De todo esto habla esta obra, escrita con la maestría de un autor que gusta jugar con estas paradojas en las que el Tiempo ejerce un papel tan importante. ¿Acaso el mismo teatro no es tiempo encapsulado en una secuencia de espacio-tiempo? La metáfora del objeto invisibilizado por sus atributos imaginarios para designar el tiempo vivido de las personas, permite eso que siempre es tan difícil en un escenario, sea teatral o vital: percibir al Tiempo. Al ser los objetos ‘tiempo cosificado’, podemos apreciar esa parte invisible que es lo que realmente nos crea, nos hace y nos finiquita. ¿Y qué puede haber de más sano y liberador que percibir el Tiempo para ser conscientes de él? Algo por lo que los filósofos sacrifican gozosos sus vidas, sin llegar jamás a percibirlo a través de los conceptos.

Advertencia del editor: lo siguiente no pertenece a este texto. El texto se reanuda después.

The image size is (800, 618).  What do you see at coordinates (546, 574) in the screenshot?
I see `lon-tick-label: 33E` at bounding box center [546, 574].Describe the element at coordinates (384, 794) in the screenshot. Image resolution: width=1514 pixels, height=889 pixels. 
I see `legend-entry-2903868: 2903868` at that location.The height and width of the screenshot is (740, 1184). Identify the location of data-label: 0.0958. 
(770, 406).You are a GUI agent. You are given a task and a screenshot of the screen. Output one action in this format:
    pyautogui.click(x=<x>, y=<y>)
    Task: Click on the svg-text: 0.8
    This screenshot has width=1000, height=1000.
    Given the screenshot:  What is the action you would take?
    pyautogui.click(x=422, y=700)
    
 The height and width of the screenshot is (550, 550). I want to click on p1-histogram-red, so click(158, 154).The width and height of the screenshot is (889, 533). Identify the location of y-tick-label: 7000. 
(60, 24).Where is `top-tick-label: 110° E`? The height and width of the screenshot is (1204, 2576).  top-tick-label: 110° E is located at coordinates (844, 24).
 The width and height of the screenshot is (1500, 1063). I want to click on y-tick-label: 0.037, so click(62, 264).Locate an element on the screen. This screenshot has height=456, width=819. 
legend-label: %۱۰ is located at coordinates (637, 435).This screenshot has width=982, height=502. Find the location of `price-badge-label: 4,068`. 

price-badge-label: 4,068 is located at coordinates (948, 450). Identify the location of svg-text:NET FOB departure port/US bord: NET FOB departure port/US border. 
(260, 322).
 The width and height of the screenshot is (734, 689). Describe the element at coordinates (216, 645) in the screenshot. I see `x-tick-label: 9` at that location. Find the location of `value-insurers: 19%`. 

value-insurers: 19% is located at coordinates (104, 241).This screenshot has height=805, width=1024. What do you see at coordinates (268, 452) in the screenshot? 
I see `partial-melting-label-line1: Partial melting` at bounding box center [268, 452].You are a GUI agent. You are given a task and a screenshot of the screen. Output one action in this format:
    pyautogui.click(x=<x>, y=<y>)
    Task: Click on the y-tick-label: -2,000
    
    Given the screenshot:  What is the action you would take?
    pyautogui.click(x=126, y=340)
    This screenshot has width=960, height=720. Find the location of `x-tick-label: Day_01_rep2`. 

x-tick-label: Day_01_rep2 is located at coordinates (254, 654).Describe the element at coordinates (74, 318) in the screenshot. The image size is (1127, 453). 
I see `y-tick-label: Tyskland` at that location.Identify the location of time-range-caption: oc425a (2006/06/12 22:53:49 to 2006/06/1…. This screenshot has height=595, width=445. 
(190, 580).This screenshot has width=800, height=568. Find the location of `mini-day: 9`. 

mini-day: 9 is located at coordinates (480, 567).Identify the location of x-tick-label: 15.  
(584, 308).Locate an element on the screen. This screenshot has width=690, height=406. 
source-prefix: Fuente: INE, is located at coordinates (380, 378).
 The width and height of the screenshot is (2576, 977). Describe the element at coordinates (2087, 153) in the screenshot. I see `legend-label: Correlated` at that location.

José Sacristán y Ana Marzoa. Foto compañía

La obra de Mayorga, gracias al gran trabajo de sus cuatro intérpretes, hace posible este milagro. A destacar las magníficas interpretaciones del veterano José Sacristán: su edad es perfecta para mostrar esta urgencia por salvar la Colección, para salvarse a sí mismo, en definitiva. Ana Marzoa brilla y borda el personaje de Berna, al que dota de una naturalidad arrolladora en su vital apego a los objetos de la Colección, de los que no puede desprenderse. Ignacio Jiménez, en el papel de Carlos, juega magníficamente con la ambigüedad de ser y no ser lo que aparenta ser, dejando en el aire la incógnita del rol que ejerce en la trama. Mientras que Zaira Montes, la escogida como posible heredera, sabe cómo meternos en una dinámica de intriga y tensión, enfrentada a los mismos interrogantes que nosotros, los espectadores, nos planteamos.

Una obra que llenó el Romea hasta la bandera, y que encandiló al público, consciente de que había presenciado un teatro de una riqueza excepcional, del que se hace ver y escuchar hasta la última palabra, y del que se desprenden vivencias de esas de las que es mejor no hablar.